### Information shown

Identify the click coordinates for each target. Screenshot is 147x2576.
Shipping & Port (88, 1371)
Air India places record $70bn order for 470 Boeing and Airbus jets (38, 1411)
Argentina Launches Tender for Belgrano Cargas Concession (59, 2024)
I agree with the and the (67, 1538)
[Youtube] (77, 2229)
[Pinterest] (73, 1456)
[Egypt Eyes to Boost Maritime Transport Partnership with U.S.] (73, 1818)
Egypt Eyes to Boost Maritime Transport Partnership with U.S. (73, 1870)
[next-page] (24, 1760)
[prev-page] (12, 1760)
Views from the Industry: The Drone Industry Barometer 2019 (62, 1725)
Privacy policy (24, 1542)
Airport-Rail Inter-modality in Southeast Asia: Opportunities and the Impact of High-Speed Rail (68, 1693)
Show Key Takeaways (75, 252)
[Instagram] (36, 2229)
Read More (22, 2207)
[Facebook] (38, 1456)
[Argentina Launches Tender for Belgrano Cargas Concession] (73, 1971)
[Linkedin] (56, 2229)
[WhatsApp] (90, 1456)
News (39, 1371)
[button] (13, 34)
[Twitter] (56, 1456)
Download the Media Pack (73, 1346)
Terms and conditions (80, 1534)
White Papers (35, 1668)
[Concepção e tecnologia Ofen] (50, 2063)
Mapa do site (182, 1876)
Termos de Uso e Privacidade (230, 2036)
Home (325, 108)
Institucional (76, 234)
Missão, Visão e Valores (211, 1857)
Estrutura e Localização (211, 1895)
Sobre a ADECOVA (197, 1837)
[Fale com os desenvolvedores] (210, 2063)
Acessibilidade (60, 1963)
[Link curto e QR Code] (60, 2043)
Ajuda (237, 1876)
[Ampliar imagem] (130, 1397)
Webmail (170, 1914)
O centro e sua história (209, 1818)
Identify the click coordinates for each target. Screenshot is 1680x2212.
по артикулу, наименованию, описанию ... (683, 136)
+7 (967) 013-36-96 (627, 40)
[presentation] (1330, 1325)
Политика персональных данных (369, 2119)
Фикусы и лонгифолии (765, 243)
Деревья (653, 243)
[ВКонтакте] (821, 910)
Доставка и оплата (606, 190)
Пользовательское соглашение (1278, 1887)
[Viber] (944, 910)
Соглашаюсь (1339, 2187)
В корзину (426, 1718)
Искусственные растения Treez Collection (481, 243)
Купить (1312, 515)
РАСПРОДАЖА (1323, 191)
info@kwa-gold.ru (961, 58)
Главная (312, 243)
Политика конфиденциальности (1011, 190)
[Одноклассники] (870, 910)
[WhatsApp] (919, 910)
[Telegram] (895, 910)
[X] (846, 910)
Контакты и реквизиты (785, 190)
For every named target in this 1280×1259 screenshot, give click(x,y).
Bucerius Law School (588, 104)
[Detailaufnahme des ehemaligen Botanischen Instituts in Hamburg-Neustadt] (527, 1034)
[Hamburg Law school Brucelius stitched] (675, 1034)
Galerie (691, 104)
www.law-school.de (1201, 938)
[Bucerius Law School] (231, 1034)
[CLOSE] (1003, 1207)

######

Exercise description ->
Which lines of the data include the string "Eyes"? Find them and copy each one.

Written solution ->
[Egypt Eyes to Boost Maritime Transport Partnership with U.S.] (73, 1818)
Egypt Eyes to Boost Maritime Transport Partnership with U.S. (73, 1870)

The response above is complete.